PROVIDED DATA:
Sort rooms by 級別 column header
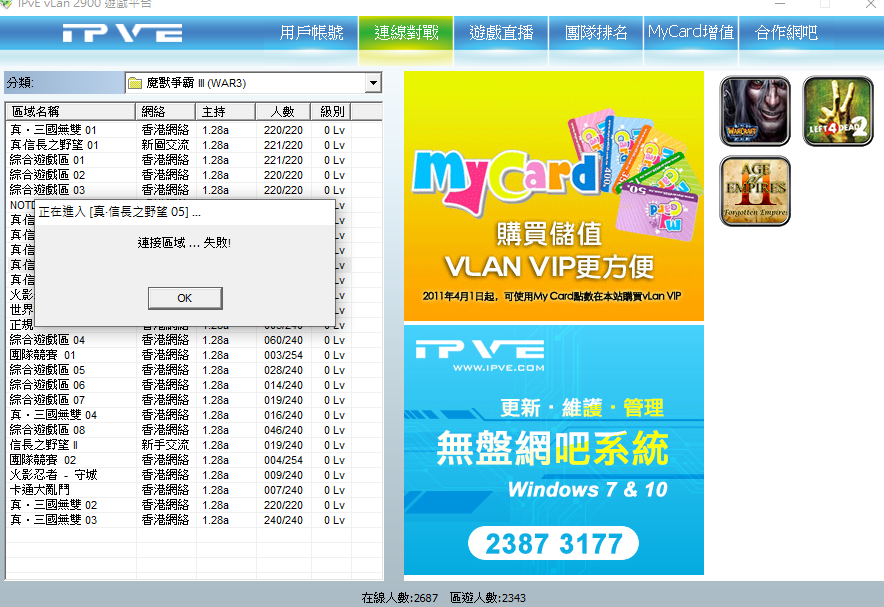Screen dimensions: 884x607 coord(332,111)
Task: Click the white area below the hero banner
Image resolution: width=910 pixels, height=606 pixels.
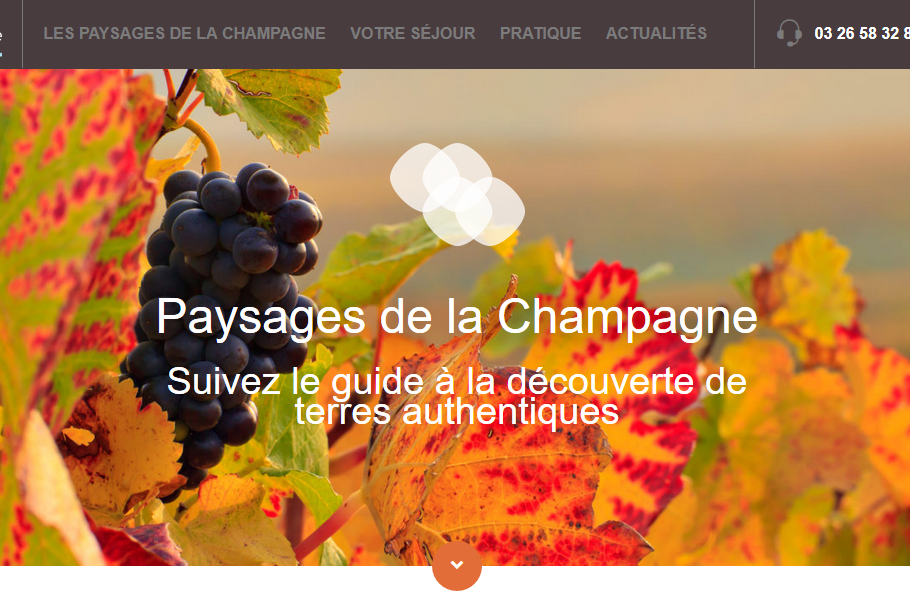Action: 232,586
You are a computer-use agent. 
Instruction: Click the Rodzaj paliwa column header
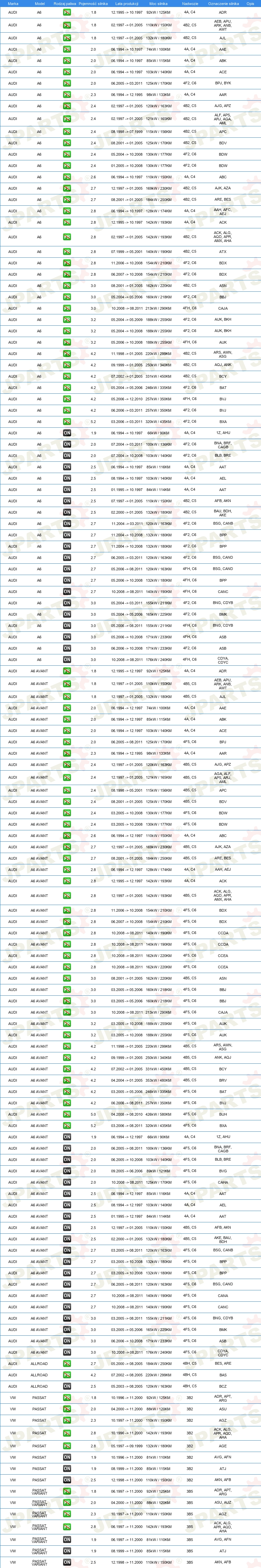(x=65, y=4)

EXERCISE DESCRIPTION: Your task is an exact transcription of all the data, minus the pictures.

RESULT:
Sort rooms by 級別 column header
Screen dimensions: 884x607 coord(332,111)
Task: Click the white area below the hero banner
Image resolution: width=910 pixels, height=606 pixels.
Action: 232,586
You are a computer-use agent. 
Instruction: Click the Rodzaj paliwa column header
(x=65, y=4)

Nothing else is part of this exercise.